Opinion by
Wickham, J.,Two defenses were presented by the defendant’s affidavit. The first was, that the defendant had held the joint bond of John F. Mower and Catharine E., his wife, for $1,200, on which judgment had been entered before this suit was brought, and that the right existed to set off this judgment against the plaintiff’s claim.
As the proposed set-off does not fall within any recognized exception to the well known general rule, that a joint debt cannot be set off against one of a separate nature, it was properly disallowed by the court below: 8 Bacon’s Abr. (Am. ed. 1845, notes by Bouvier) 646-649; 1 Lindley on Part. (Am. ed. by Rapalje) 498; 1 T. & H. Prac. (5th ed.) 299; McDowell v. Tyson et al., 14 S. & R. 299. “ When the defendant, sued by a single plaintiff, sets off a debt claimed to be due him jointly by the plaintiff and a third party, in this case the set-off cannot be permitted as the defendant could not have maintained a suit against the plaintiff, on the debt: ” 2 Whart. on Contracts, sec. 1021.

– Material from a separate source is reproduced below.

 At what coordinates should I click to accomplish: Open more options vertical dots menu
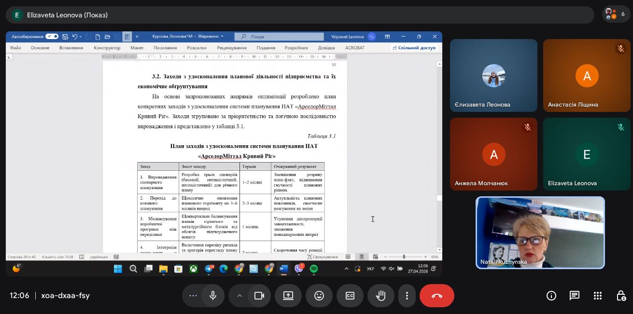pyautogui.click(x=407, y=296)
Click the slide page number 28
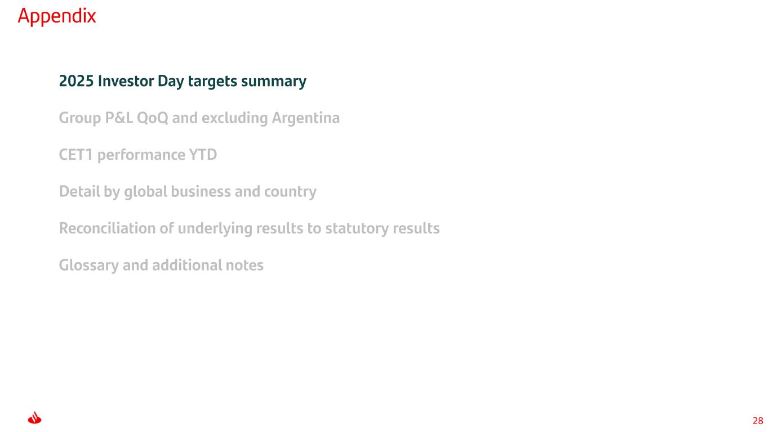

The nature of a debt is not changed by reducing it to judgment: Bell v. Cowgell, 1 Ash. 7; Baskerville v. Brown, 2 Burr. 1229.
The second defense is based on a provision in the policy sued on, forbidding the assignment of the policy without the consent of the secretary of the association. This defense is unavailable for two reasons: first, because the legal plaintiff is the beneficiary, John F. Mower. It does not concern the defendant that the suit is marked to use. Second, the claim sued for had fully matured before the assignment to Samuel L. Mower. It therefore became a debt and was no longer subject to the restriction in the policy: Insurance Co. v. Dunham, 117 Pa. 460.